At Joan's party, Irene Ettinger, Ronald's wife, offers tips about marriage to a young doctor, chief of which is to avoid getting pregnant. "The fact that Greg can get a woman like you makes me feel good about his future no matter what happens," Irene says.
At home, Gene continues to grouse about his missing money. Sally tosses the bill onto the floor then asks, "Grandpa, is this it?" Saying it is, Gene stares at Sally.
Cooper and Roger introduce Betty and Don to Henry Francis, the man who felt Betty's belly. Henry, Cooper and Roger explain, has just attended the marriage of his boss, New York governor Nelson Rockefeller, to a divorcee -- an act of political harakiri, according to Cooper. "Why did Rocky marry her?" Jane asks of the bride. "They're in love," Henry responds. "Oh," Jane coos to Roger.
Paul, lying on the floor, ruminates on geopolitics. Smitty suggests they all head to the building's roof, prompting Peggy to visualize a Bacardi scenario. The guys can go home if they want, she says, "I'm in a very good place right now."
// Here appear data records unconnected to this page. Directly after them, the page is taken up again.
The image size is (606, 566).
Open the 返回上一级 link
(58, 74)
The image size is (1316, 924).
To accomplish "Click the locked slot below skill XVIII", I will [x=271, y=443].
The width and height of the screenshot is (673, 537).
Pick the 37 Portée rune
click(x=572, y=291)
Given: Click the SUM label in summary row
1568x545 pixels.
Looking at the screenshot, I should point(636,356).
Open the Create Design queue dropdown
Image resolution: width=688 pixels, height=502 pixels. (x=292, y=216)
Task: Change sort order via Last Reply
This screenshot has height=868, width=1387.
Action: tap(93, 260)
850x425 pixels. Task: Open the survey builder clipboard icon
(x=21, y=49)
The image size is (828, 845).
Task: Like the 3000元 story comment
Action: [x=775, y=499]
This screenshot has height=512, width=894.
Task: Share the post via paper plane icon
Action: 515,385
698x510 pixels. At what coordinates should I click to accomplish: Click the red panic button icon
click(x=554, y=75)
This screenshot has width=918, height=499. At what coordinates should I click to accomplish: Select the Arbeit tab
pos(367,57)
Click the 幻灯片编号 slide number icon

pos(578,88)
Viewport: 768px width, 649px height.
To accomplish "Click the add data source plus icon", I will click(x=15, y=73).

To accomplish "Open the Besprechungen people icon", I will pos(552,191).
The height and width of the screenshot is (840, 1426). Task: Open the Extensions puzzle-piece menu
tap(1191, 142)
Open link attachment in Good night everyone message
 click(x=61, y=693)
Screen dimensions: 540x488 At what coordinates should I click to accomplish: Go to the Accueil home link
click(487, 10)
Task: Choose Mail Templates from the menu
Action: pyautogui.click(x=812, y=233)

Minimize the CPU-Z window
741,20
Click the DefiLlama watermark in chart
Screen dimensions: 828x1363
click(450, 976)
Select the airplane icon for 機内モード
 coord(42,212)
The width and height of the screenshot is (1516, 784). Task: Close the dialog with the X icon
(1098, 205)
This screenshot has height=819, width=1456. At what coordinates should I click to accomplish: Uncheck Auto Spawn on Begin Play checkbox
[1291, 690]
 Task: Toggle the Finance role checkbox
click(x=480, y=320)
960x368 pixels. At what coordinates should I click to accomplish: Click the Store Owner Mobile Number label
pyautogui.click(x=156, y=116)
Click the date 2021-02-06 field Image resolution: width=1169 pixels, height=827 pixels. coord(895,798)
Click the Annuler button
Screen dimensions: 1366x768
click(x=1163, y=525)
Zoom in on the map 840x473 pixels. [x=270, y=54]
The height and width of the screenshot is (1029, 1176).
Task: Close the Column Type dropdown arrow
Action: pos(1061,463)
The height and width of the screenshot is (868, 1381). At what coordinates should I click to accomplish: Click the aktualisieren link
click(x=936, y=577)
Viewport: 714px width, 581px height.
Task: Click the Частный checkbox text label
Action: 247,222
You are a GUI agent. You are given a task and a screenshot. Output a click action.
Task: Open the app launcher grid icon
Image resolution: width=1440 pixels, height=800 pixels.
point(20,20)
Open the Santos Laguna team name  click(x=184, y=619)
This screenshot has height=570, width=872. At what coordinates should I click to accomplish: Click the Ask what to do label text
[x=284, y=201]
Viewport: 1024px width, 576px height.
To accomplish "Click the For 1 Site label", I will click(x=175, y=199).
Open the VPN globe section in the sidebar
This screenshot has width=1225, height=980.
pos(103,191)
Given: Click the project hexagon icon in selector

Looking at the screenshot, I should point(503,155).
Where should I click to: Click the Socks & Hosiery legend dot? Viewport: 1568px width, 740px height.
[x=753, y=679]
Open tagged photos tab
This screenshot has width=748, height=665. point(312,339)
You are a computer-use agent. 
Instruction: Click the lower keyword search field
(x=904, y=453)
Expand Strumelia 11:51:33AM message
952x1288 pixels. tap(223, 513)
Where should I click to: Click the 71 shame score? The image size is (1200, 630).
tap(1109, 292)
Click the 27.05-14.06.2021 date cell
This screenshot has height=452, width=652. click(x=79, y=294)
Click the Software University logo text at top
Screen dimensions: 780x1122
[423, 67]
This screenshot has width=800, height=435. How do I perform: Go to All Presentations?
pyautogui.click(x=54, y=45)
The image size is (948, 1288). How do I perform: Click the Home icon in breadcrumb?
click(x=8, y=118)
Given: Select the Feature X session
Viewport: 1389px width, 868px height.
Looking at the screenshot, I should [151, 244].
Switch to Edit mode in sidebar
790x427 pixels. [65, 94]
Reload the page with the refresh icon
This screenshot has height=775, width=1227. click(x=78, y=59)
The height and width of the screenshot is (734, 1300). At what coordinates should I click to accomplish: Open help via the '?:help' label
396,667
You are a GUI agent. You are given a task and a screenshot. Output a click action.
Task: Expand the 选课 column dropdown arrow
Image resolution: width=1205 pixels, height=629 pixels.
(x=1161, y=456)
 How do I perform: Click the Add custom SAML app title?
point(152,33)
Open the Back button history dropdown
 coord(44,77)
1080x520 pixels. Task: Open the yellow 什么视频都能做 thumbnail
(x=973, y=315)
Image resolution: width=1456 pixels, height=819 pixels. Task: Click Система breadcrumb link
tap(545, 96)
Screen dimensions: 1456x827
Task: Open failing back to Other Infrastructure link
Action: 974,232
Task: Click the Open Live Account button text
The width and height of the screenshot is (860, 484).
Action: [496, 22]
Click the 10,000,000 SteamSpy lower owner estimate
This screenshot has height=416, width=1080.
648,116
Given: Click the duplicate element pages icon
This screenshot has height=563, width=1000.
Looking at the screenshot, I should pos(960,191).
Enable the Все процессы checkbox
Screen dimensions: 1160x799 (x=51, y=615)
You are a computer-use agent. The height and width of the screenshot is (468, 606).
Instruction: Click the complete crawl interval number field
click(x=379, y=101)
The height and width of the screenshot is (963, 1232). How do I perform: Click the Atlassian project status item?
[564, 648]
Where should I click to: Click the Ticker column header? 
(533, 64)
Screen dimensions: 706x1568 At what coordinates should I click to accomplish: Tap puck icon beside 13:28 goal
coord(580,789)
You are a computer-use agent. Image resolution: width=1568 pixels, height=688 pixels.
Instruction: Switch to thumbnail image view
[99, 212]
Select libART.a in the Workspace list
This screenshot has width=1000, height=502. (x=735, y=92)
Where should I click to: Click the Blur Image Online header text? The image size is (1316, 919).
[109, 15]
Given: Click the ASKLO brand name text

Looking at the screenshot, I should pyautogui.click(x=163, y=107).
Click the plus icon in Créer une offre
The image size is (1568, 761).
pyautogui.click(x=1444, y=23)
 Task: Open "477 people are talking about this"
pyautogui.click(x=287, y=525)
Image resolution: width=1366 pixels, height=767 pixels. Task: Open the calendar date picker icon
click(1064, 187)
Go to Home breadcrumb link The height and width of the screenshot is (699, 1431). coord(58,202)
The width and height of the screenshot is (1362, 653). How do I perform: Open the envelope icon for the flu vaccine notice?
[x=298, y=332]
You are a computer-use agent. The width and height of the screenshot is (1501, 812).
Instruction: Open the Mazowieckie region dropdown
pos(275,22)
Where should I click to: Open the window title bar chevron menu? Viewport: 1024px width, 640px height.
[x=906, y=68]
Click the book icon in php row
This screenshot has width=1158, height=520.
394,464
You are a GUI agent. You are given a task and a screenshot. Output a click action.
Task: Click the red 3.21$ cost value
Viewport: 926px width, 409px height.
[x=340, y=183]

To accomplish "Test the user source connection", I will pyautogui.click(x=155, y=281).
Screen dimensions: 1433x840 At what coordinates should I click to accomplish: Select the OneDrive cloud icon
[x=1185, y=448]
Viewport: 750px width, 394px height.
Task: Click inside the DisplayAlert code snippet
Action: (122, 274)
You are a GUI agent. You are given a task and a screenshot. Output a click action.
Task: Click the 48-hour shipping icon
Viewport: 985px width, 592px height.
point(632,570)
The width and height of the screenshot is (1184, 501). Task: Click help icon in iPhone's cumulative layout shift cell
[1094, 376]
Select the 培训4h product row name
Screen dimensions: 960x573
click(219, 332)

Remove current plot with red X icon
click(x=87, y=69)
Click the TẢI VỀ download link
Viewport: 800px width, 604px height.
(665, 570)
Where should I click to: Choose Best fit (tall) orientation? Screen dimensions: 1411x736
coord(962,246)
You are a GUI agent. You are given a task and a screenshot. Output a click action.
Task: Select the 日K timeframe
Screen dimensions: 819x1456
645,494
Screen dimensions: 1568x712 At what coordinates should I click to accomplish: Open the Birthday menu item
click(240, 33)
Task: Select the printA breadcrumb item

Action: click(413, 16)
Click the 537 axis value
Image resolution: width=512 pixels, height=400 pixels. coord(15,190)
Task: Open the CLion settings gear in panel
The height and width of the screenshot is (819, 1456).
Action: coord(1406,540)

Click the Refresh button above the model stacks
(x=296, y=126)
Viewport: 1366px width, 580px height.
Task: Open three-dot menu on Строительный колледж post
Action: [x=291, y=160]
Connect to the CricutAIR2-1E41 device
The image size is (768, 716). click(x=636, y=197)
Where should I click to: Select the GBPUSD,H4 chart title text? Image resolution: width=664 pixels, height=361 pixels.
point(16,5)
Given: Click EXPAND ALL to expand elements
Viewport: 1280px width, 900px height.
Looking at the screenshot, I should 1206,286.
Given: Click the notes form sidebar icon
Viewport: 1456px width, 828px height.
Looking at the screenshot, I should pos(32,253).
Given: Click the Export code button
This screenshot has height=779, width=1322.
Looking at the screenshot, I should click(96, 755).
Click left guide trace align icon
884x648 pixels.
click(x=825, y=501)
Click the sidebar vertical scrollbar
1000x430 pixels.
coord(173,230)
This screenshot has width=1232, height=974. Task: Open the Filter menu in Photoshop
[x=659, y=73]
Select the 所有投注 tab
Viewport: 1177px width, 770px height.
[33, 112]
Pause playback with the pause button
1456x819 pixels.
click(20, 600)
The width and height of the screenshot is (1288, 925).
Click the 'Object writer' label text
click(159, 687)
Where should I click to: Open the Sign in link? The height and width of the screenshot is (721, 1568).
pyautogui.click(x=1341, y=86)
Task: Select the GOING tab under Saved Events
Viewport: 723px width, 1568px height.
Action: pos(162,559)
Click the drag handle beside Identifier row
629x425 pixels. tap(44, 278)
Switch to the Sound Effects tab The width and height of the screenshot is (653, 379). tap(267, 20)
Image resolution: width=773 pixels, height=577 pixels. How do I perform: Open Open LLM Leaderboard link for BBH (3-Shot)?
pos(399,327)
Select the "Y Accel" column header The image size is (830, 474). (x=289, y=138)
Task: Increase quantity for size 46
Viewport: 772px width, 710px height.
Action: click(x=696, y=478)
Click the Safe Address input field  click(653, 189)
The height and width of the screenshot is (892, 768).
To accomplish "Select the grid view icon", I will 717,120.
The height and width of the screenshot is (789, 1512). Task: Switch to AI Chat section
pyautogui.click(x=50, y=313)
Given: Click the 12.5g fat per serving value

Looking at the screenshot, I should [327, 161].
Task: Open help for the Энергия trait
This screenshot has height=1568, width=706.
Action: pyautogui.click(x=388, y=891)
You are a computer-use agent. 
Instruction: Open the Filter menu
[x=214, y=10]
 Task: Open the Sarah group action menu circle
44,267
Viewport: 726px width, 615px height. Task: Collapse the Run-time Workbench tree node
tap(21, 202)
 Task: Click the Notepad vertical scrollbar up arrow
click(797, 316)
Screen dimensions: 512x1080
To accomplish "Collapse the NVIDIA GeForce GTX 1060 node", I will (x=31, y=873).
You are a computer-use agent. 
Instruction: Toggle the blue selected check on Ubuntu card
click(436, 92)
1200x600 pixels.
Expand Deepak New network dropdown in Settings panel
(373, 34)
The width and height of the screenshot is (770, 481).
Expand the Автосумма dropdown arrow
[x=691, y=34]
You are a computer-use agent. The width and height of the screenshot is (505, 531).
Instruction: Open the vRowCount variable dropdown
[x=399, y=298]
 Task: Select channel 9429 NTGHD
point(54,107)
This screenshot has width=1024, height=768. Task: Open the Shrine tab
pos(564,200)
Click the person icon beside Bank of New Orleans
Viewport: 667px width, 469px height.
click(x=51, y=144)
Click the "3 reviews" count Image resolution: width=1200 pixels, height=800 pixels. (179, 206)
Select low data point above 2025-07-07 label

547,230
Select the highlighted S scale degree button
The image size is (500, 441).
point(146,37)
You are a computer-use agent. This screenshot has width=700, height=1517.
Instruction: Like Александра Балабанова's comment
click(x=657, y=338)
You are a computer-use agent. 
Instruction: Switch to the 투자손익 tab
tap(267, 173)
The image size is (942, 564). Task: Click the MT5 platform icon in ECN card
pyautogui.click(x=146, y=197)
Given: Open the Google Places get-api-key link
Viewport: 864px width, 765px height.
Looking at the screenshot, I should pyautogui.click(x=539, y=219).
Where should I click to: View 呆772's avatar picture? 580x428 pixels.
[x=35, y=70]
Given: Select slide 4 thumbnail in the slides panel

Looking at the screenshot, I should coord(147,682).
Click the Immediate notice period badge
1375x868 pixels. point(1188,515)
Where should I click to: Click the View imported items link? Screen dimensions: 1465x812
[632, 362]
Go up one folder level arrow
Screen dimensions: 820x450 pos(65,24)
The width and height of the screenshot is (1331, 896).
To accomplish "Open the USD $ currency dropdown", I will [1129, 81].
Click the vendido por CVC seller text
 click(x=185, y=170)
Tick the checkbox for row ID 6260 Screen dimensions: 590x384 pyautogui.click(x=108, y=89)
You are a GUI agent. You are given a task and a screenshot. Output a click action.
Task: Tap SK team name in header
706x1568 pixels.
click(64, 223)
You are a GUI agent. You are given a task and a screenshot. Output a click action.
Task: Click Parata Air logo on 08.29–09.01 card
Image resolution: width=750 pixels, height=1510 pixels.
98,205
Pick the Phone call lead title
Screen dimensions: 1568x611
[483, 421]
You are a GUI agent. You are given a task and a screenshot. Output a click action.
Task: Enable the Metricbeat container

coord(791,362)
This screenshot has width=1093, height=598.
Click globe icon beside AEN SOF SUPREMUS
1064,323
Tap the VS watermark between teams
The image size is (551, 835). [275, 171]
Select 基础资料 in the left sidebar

Olive frets about Peggy's marijuana smoking and its repercussions, but Peggy says she's "not scared of any of this." Sensing that Olive is worried for her, Peggy reassures her. "I am going to get to do everything you want from me," she says.
At Joan's, the conversation turns to the hospital and a mishap that occurred while Greg was performing surgery. To deflect attention from himself, Greg encourages Joan to play her accordion for the guests. She accedes, deftly singing "C'est Magnifique."
Back at the party, Betty and Don assist Jane, who tipsily blurts out "I knew you two would get back together. I never had any doubt, no matter what the problem was." Betty, glaring, departs while Jane grabs Don's belt and complains, "You don't like me. I'm a nice person." When Roger arrives, Don tells him Jane is drunk. "I don't know what I did to get under your skin," Roger says, adding that he made a mistake by being conspicuously happy. "No one thinks you're happy," Don replies. "They think you're foolish."
At bedtime, Sally enters Gene's room. He looks sternly at her before handing her The History of the Decline and Fall of the Roman Empire to read aloud again.
Roger and Jane slow dance as Don leaves the club. Walking across the lawn, he approaches Betty, who stands alone in the moonlight. The two embrace.